Lakshmi Iyer, CIO- Equity, Kotak Mutual Fund,said, “Every crisis offers an opportunity. The COVID-19 episode has happened in both the medical and financial world for the first time in history. The kind of reclusiveness that investors are displaying is understandable partly. This is a time when banks are telling customers or investors to take their rate. But the mutual fund side is offering market related rates but rates are not going to be assured. Mutual funds are an equally potent source of parking your short term, year term or midterm surpluses more and more people will come into reckoning. We are talking with investors. There is a lot of confidence on mutual funds. SIP flow continues to be robust. We have not seen dramatic slowdown. That equity is synonymous with SIP has sunk in very well into the retail fraternity and I think that is a fantastic trend where the momentum has picked up.”

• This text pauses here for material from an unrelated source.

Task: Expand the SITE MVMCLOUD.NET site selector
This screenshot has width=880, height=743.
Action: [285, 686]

Jaspal Bindra, Executive Chairman, Centrum Group, said, "In terms of NBFCs, it’s a very mixed picture. A lot will depend on the NBFC business. So the more secured, like the housing business, collections are better, so it’s easier to manage the cash flow. For people in the sector who do unsecured, personal loans, it will be difficult due to low collection. Large section of the sector is still struggling. Till other schemes don’t kick in it will be a problem. The intent of the RBI has not translated into reality as yet. There is sufficient transparency now available because collections can be shown."

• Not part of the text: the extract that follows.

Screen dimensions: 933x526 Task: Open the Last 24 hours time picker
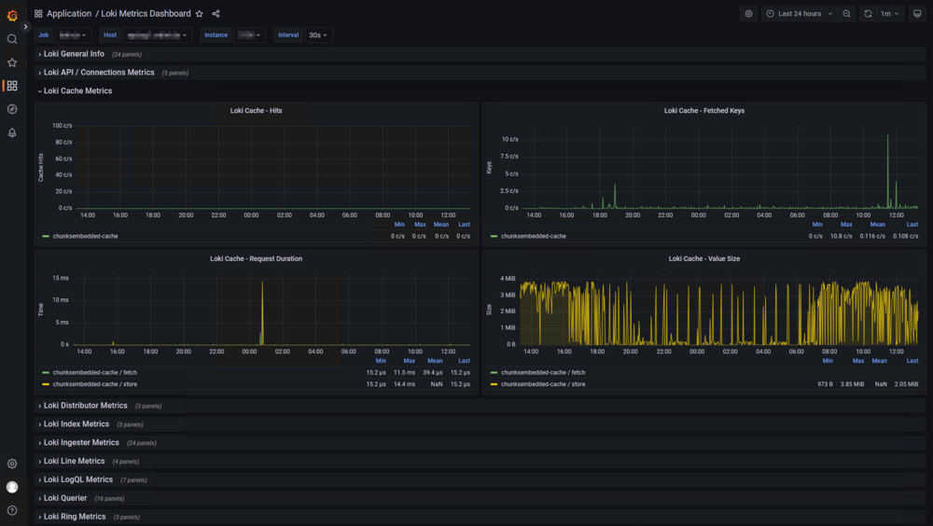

Alpesh Shah, Managing Partner, India and MD and Senior Partner, Boston Consulting Group said, "One of the major elements impacting the world is cold war between the US and China.The Singaporean team has gone on record saying its going to be a very difficult decision which side to choose.Another major factor is the corporate over leveraging. We never imagined storing oil would be more expensive than throwing it away. All of this has had a serious impact on the economy. Every country in the world is looking at a negative growth year. A few shifts are impacting a large number of businesses. Consumer mindset shift in terms of the category they will spend. Also, consumers moving to online with regards to banking. There is also movement of consumers towards trusted brands. The corporate world has to look at new operating model in the new normal."
Ajay Kanwal, MD and CEO, Jana Small Finance Bank, said, "Sixty five per cent of mico finance customers felt a huge impact according to a survey conducted. There is a lot of entrepreneurship emerging in the customers. Bottom of the pyramid is the most crisis ready customer. What really matters s the leverage given to the client."